Since October 7, since the brutal murder of over 1,200 innocent Israeli citizens, I’ve time and time again lost friends for standing proudly and unapologetically as a Jew. Before this “intervention” from my so-called closest friends, there were many others who walked away without a word, unfollowed me on social media, and gave me dirty looks when I walked by. But this moment was different. This time, they weren’t just fading away; they were choosing to leave. And I was choosing a path they couldn’t follow.
For months afterward, I woke from nightmares of being hunted, carrying the night terrors’ residue into the daylight. Even sitting in class felt risky. And still, I spoke up for Israel, knowing it could cost me every friendship I had left.
And I know I’m not alone. Across the world, Jews are losing friends, colleagues, and even family members simply for defending our right to exist. People who once celebrated birthdays together, studied side by side, and supported each other through heartbreaks and milestones are watching those ties evaporate the moment they voice solidarity with Israel. It’s not just a personal heartbreak; it’s a sign of something deeper. We are living in a culture that treats friendship as conditional on perfect political alignment, and disagreement as a threat rather than an invitation to understand.
What does it say about us that bonds forged over years can dissolve in an instant?
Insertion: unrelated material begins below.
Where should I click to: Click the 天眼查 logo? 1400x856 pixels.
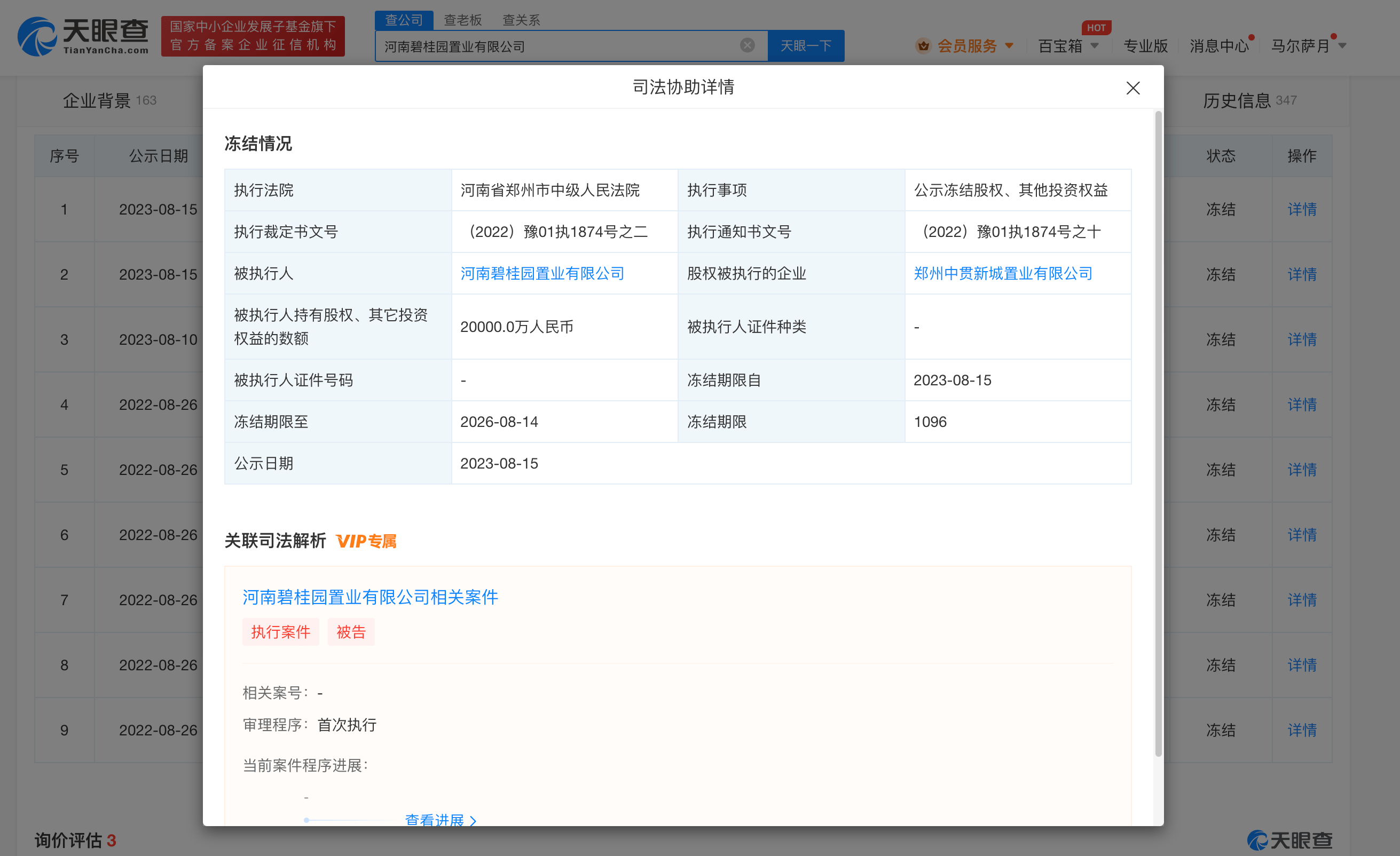point(83,36)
That loyalty has become so fragile, and moral seriousness so brittle, that the cost of standing with one’s people can mean exile from one’s chosen family? The erosion of trust between friends mirrors the erosion of trust in our society itself. If we cannot hold space for one another’s deepest convictions, if we cannot love across differences, then we risk losing not just friendships, but the very possibility of a shared moral and civic life.
I speak especially to those on the Left, because I once counted myself among you. I believed in your promise: freedom of thought, respect for those unlike ourselves, and a commitment to open debate. But that spirit has curdled. A movement that once championed liberal values has become illiberal, punishing dissent, rewarding conformity, and narrowing the range of acceptable voices. The very community that once urged tolerance has closed its ranks against anyone who breaks from the approved script, even those who share its historic commitments to justice and human dignity. Our culture is growing narrow, brittle, hypocritical, and unable to extend to others the generosity it claims as its core.
And so this is the story of what happened with my closest friends. They could not hold two truths at once. I kept asking myself: Did I leave them, or did they leave me? Eventually, the answer was clear. The moment they drew their “moral line” was the moment they walked away. I am still on my journey, trying to carve out a life shaped by the change I want to see in the world. And there they remain, far from war, connected to this conflict only through headlines — yet certain of what I should or should not do.
Jews are not vengeful people. We do not seek revenge; we seek peace, safety, and a place among the nations. Our tradition teaches us to step into the world with questions, with open minds, and with the courage to wrestle with complexity. That same spirit is what our fractured world needs most right now. We must relearn how to hold nuance, how to let curiosity temper outrage, and how to act with love even in disagreement. Only by reclaiming that generosity of spirit can we mend what has been torn and build a future where friendship, empathy, and truth prove stronger than fear.